Après 14 mois de suspension, le procès sur la disparition mystérieuse de Urbain Pierre Dangnivo, cadre du ministère des finances, a repris, le vendredi 26 juin, au tribunal de première instance de Cotonou. Mais la séance a rapidement pris une tournure inattendue : la Défense, représentée par Me Olga Anassidé, a exigé la comparution de Louis-Philippe Houndégnon, ancien directeur général de la police nationale.

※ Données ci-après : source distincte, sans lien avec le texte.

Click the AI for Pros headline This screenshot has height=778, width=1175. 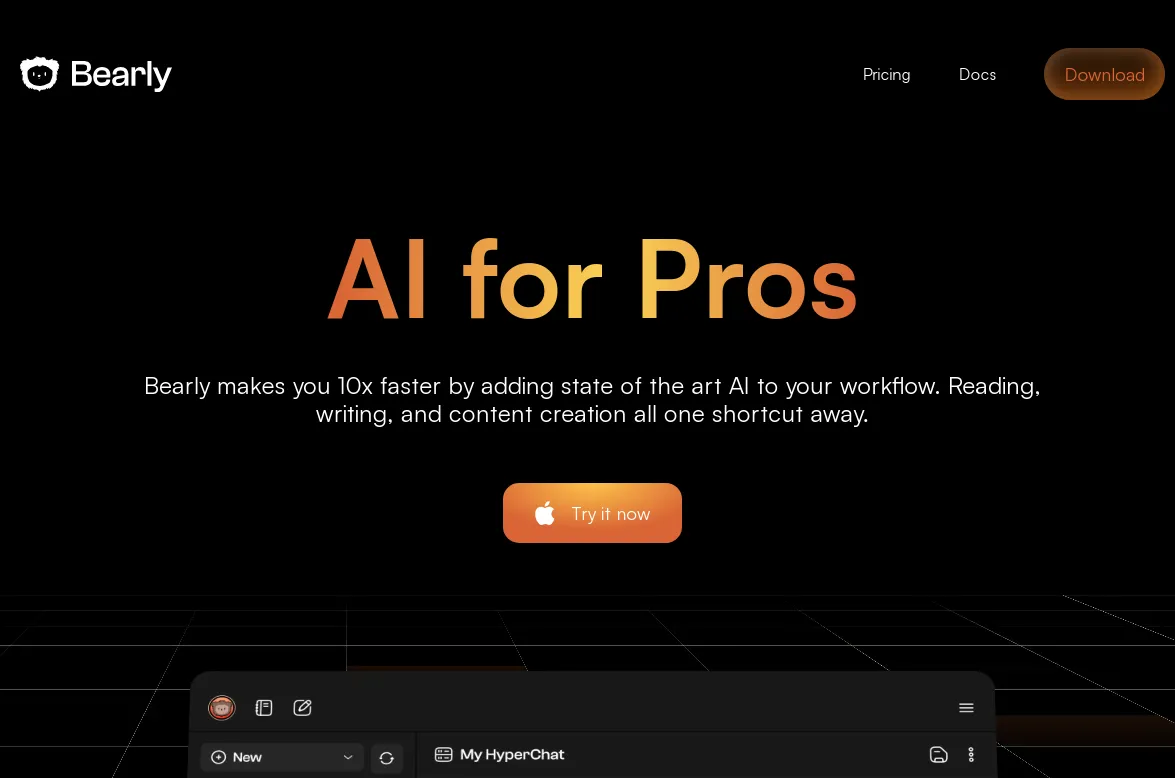pos(592,280)
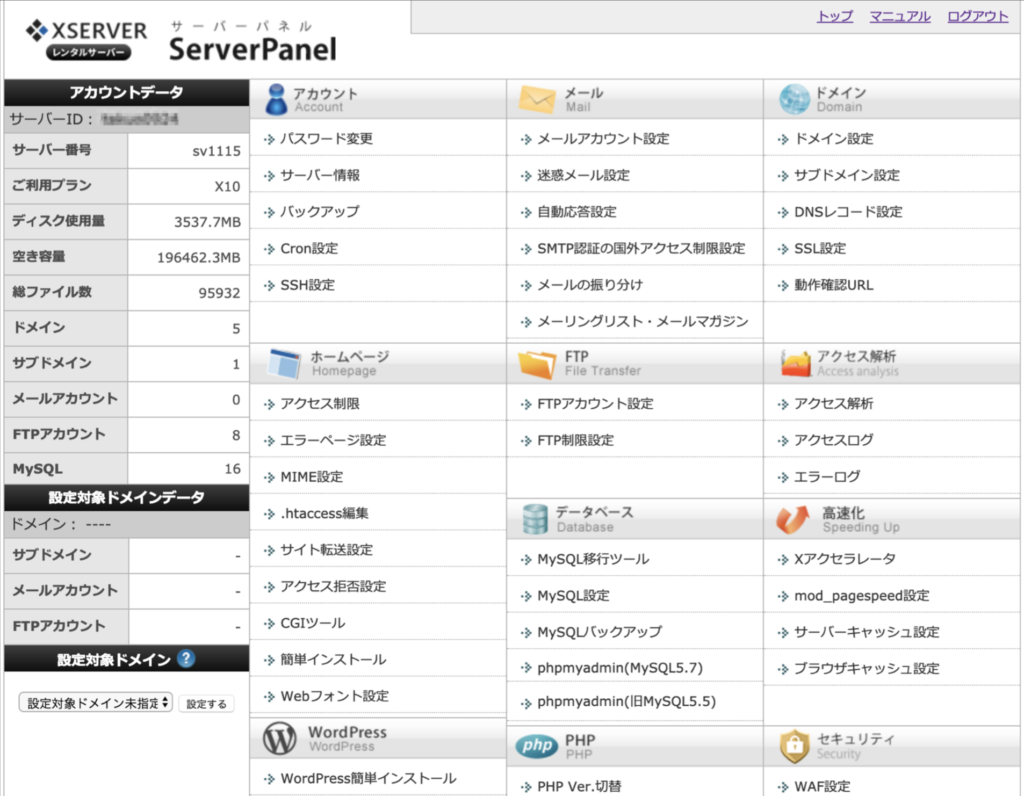Viewport: 1024px width, 796px height.
Task: Go to the トップ link
Action: [834, 16]

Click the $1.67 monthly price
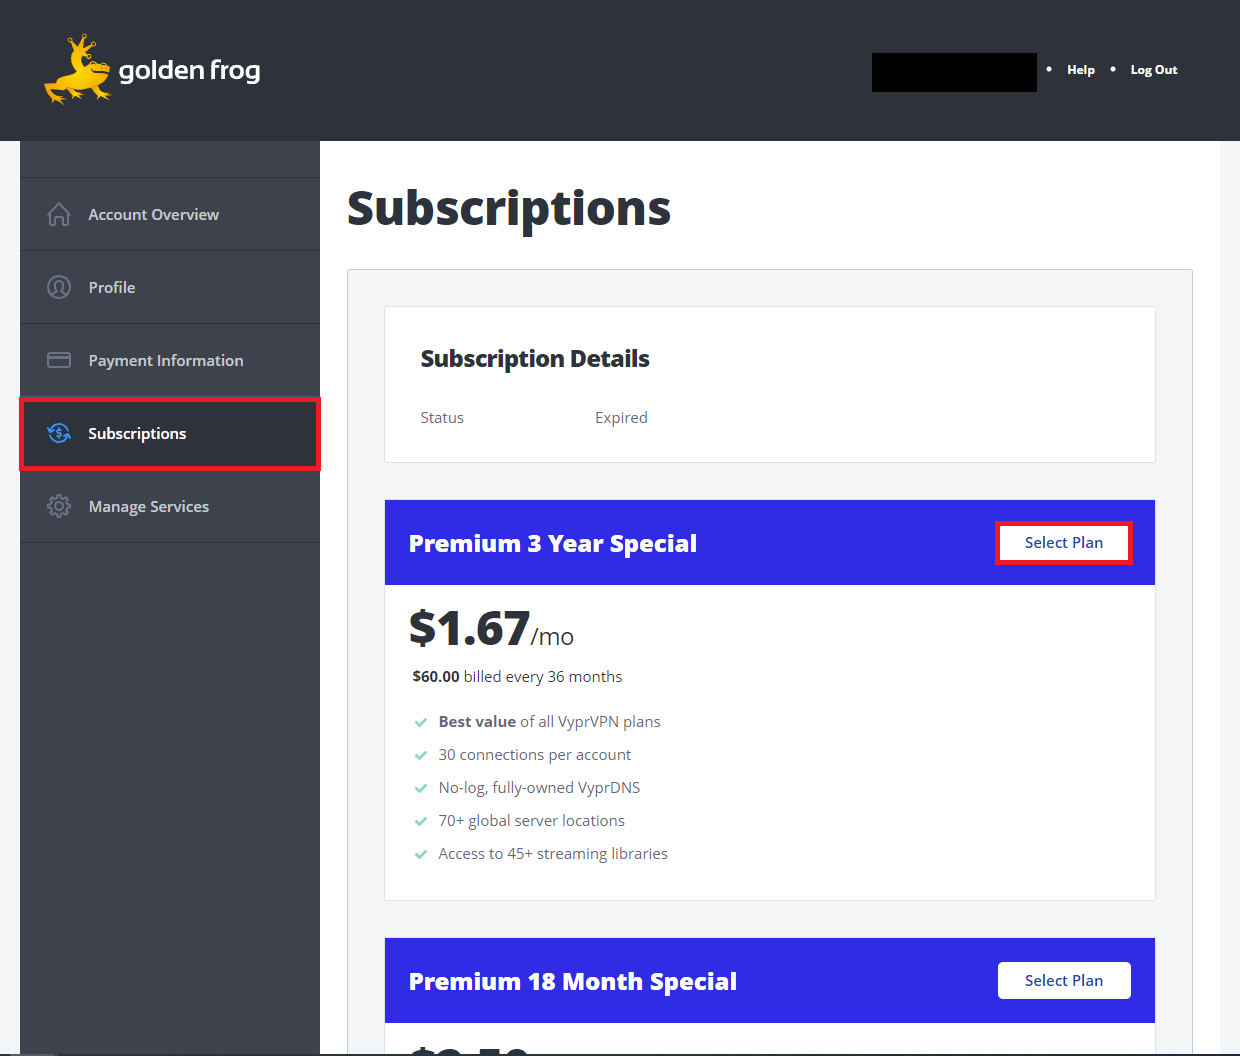(x=469, y=629)
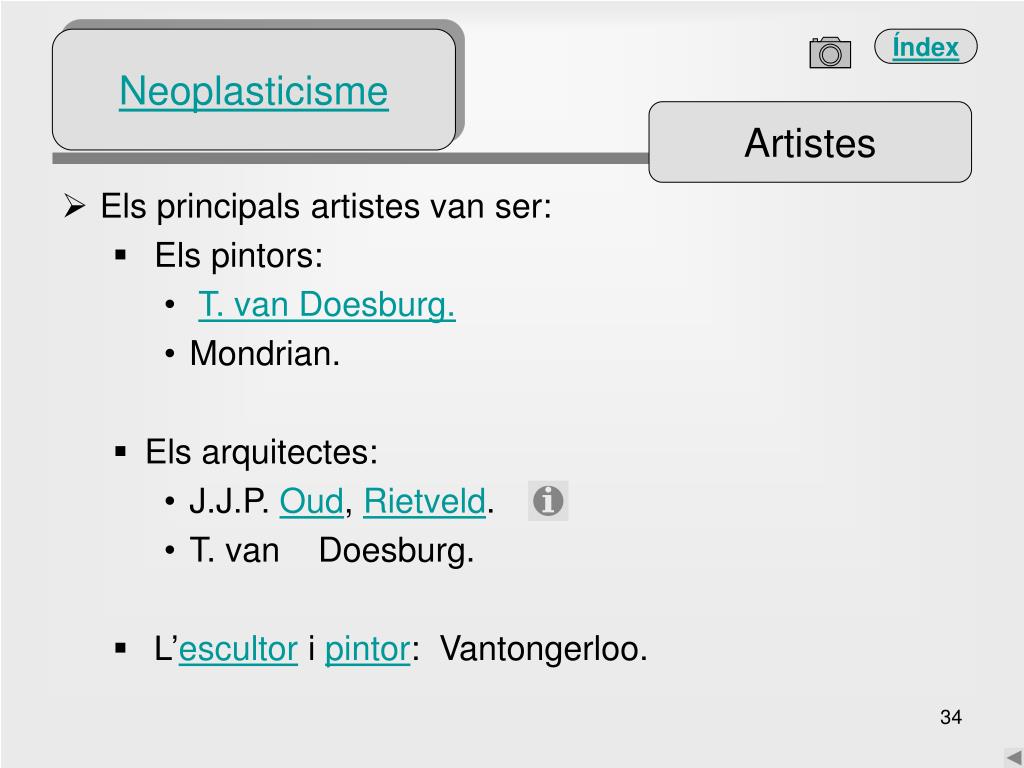Click the arrow bullet before Els principals
Image resolution: width=1024 pixels, height=768 pixels.
pos(74,206)
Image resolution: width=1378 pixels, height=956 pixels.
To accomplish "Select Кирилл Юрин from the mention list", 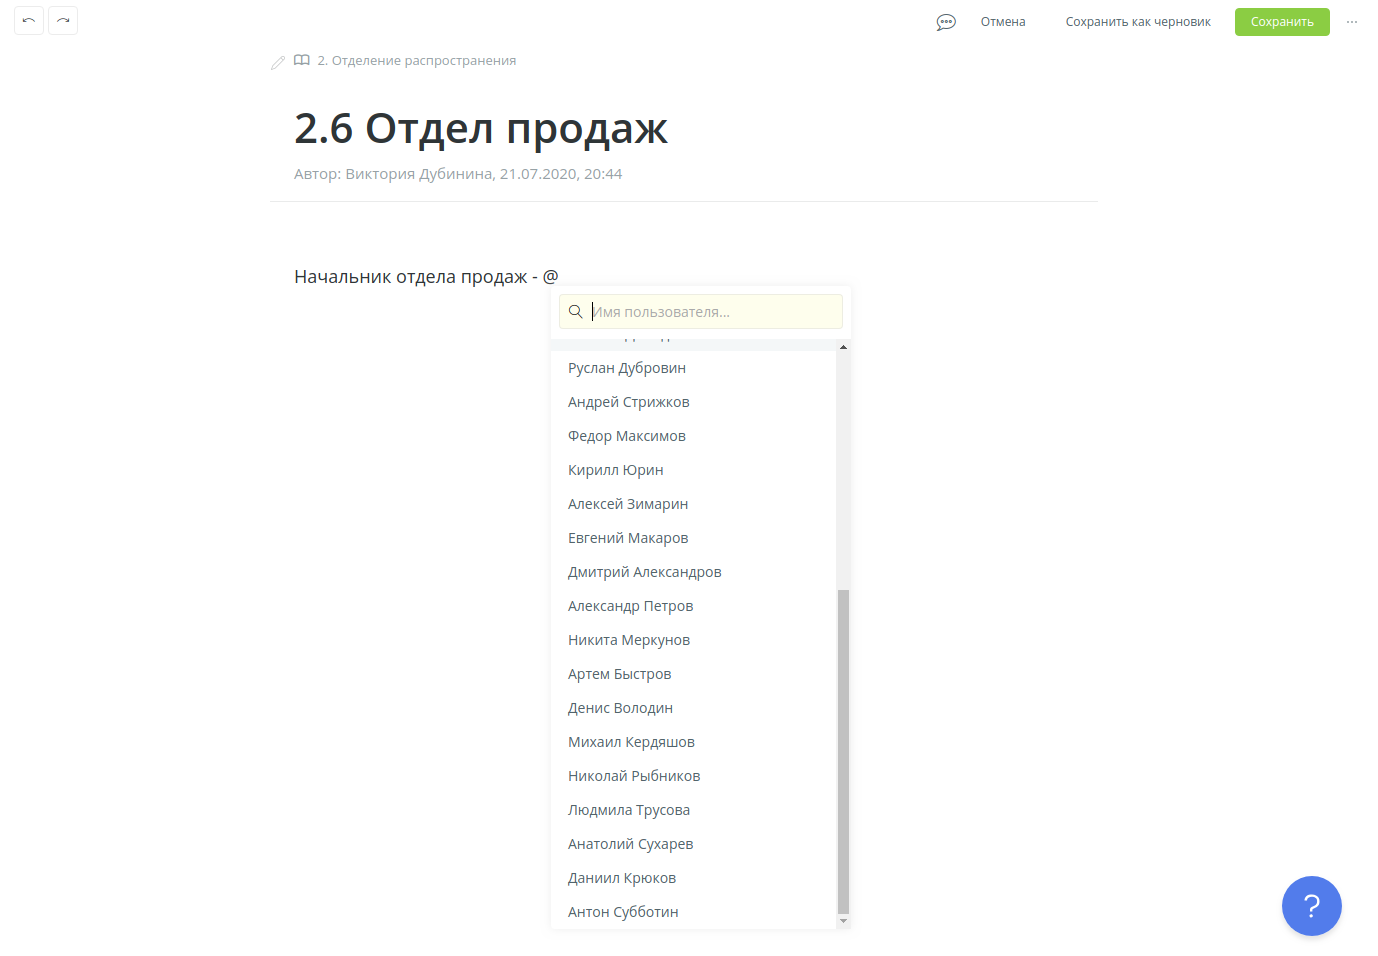I will [616, 469].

Selon l’avocate, l’ex-Dgpn avait publiquement affirmé détenir des informations sur cette affaire. Le tribunal devra décider s’il est opportun de le faire comparaître pour éclairer un dossier qui reste l’un des plus sensibles de la vie politique béninoise. Ironie du sort, Houndégnon est lui-même aujourd’hui derrière les barreaux, après avoir été l’un des hommes forts des forces de sécurité sous le régime Boni Yayi. À la barre, Grégoire Dangnivo, frère du disparu, a réitéré l’exigence de la famille : « Que l’État béninois nous rende la dépouille complète et on va faire la cérémonie ». Pour lui, il ne s’agit ni plus ni moins que d’un crime prémédité, car Urbain Pierre Dangnivo était un « opposant chaud » au régime de l’époque. Le tribunal a finalement renvoyé l’audience au 3 juillet prochain, prolongeant encore l’attente d’une vérité que la famille et l’opinion publique réclament depuis 2010.
Retour sur les faits
2010, disparition de Dangnivo alors qu’il rentrait du service. Quelques semaines plus tard, un corps non identifié est retrouvé à Abomey-Calavi, au domicile d’un repris de justice. Les autorités affirment qu’il s’agit de Dangnivo, mais la famille rejette cette conclusion, contestant l’authenticité de la dépouille. Les accusés, dont Codjo Cossi Alofa, continuent de clamer leur innocence. Ce procès, marqué par des rebondissements et des zones d’ombre, reste un symbole des tensions entre justice, politique et vérité au Bénin.